Oh, and played with the visiting flying squirrel. Didn’t you know?  We offer some of the finest flying squirrel accommodations in town.  This is Rocky.  You remember him as a baby last fall, right?


Squirrel Again

6 Feb

For supper tonight we will go to Mom M’s.  I am making dough for pizza; before church this morning I made sauce; last night the last bag of squirrels (Christmas present from my BIL) was boiled.  The meat from four of those squirrels went into the sauce for the pizza. (Shh, don’t tell Isaac!) Hawthorne loves the backbones, but I fear the little leg bones are too sharp so he does not get those.

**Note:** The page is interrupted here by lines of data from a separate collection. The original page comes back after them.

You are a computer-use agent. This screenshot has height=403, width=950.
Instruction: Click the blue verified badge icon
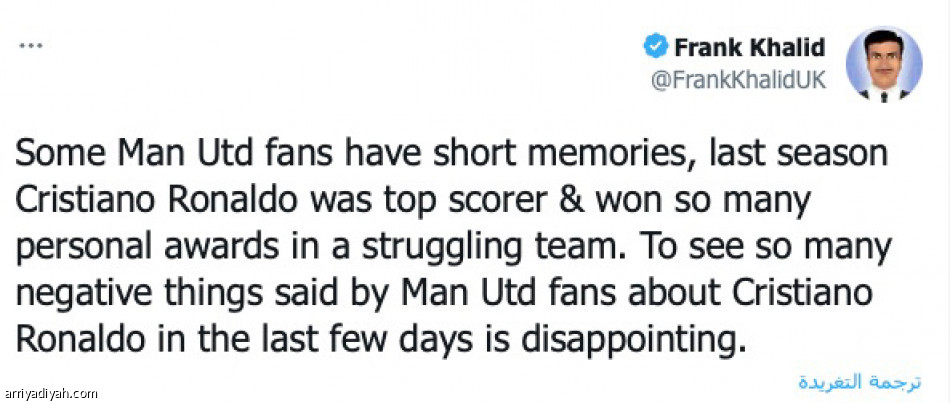coord(655,46)
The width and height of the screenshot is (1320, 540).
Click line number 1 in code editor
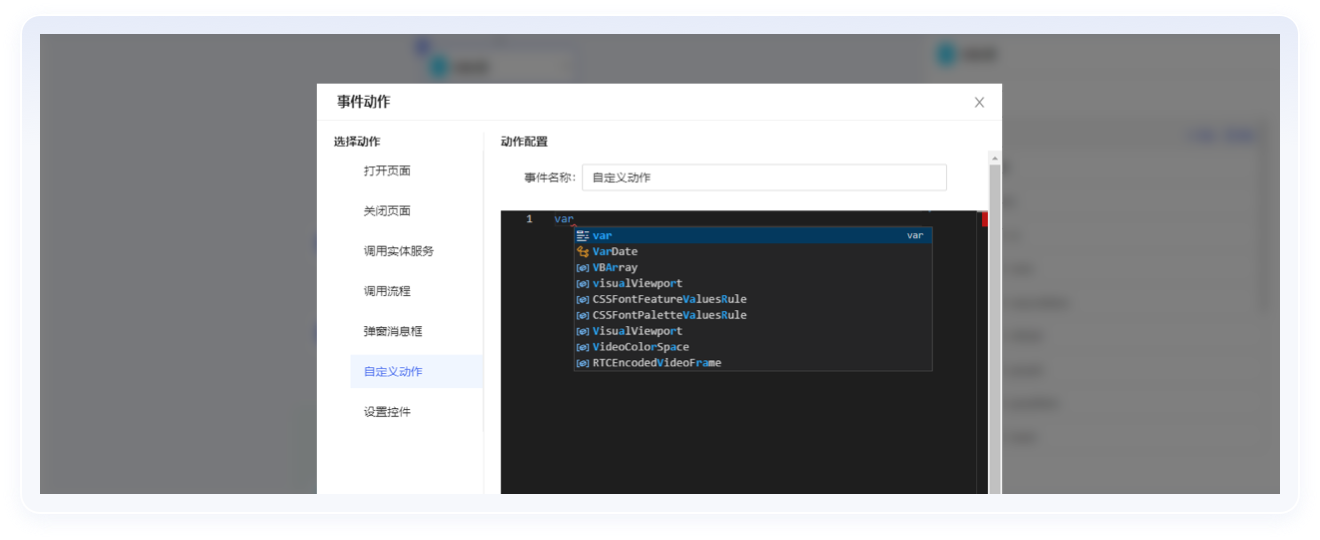point(529,219)
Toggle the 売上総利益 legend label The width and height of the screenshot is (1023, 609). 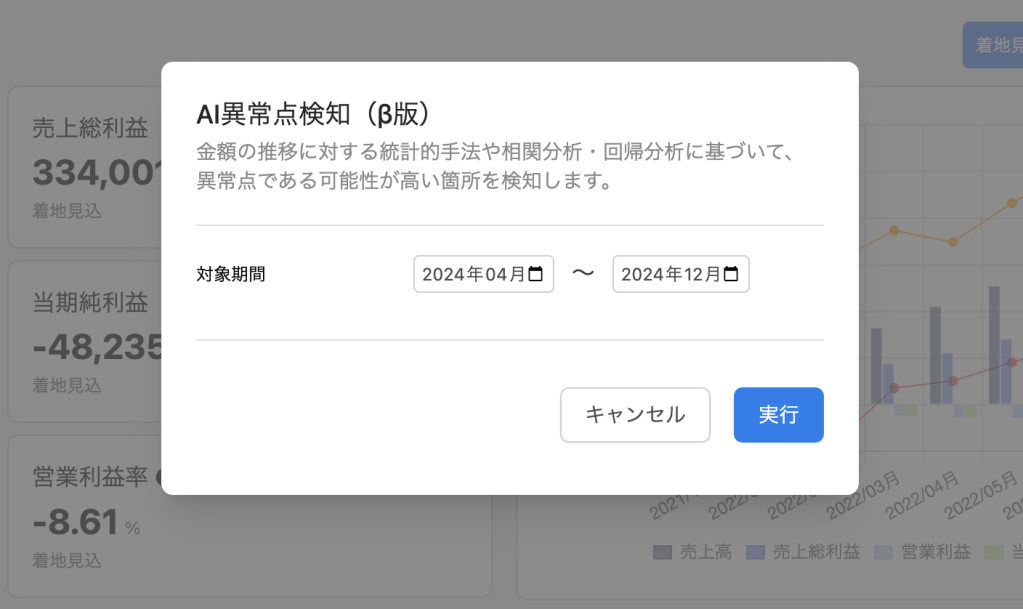(x=813, y=552)
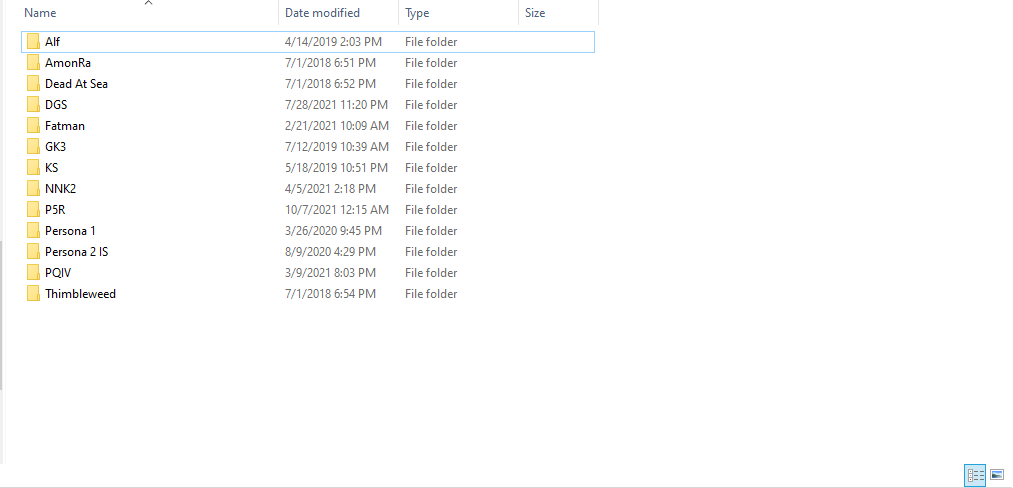Select the DGS folder icon
Image resolution: width=1013 pixels, height=488 pixels.
pos(34,105)
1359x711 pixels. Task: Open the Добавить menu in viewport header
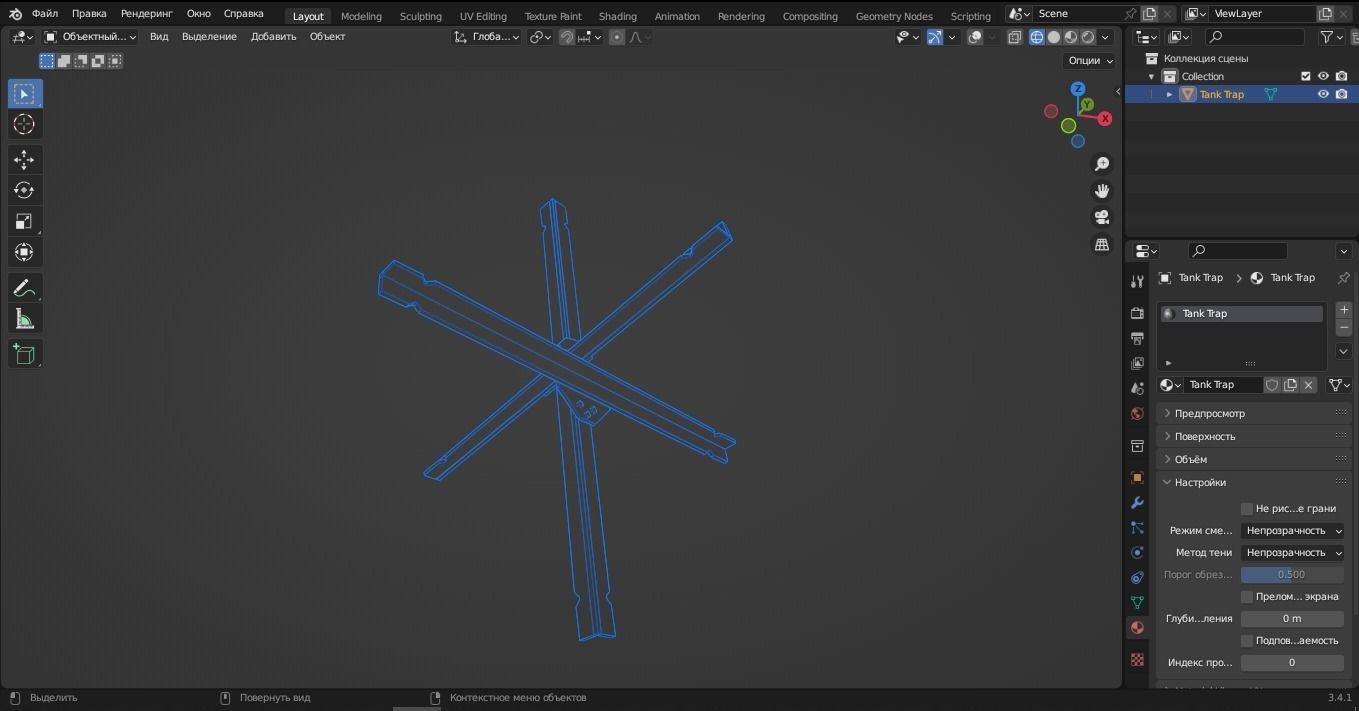pos(273,37)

The three flying squirrels in the basement got their cage cleaned to celebrate February.  What a messy bunch they are!  I removed about a gallon of detritus– half  emptied nut shells and corn pieces, dried up bread and wrinkled apple cores.  Of course, where were they to put it all?  Under and in and behind their bedding and box and sleeping sweater.

When I visited Mom’s yesterday there were six more giant grays out on the feeders.  Since I took the last of the Christmas squirrels Daren now feels he can shoot more.

What Jay Caught Last Night

27 Dec

Jay has been trying to catch some thing that has been taking bait from traps above the kitchen: apples, raisins, peanut butter, corn. He thought maybe it was a squirrel.

A few weeks ago he caught a flying squirrel in a rat trap.  Since then,  a mouse trap kept being sprung and the bait taken so he put a small live trap up there.

The bait was removed from the live trap and it was sprung.  Next he put a baited mouse trap inside a baited live trap.  Both traps were sprung, and the wood of the

mouse trap chewed.  I got worried that maybe we had rats.  But they do not like heights.

Then, this morning he caught something.  He hung it in the live trap over the wood boiler to warm it out.  Then we moved it to semi-permanent large cage

quarters where it will have to live until spring and warmer weather.

The flying squirrel came out from the bird box filled with a soft sweater to eat walnuts.  We got to pet it.  Which will not happen again, I think.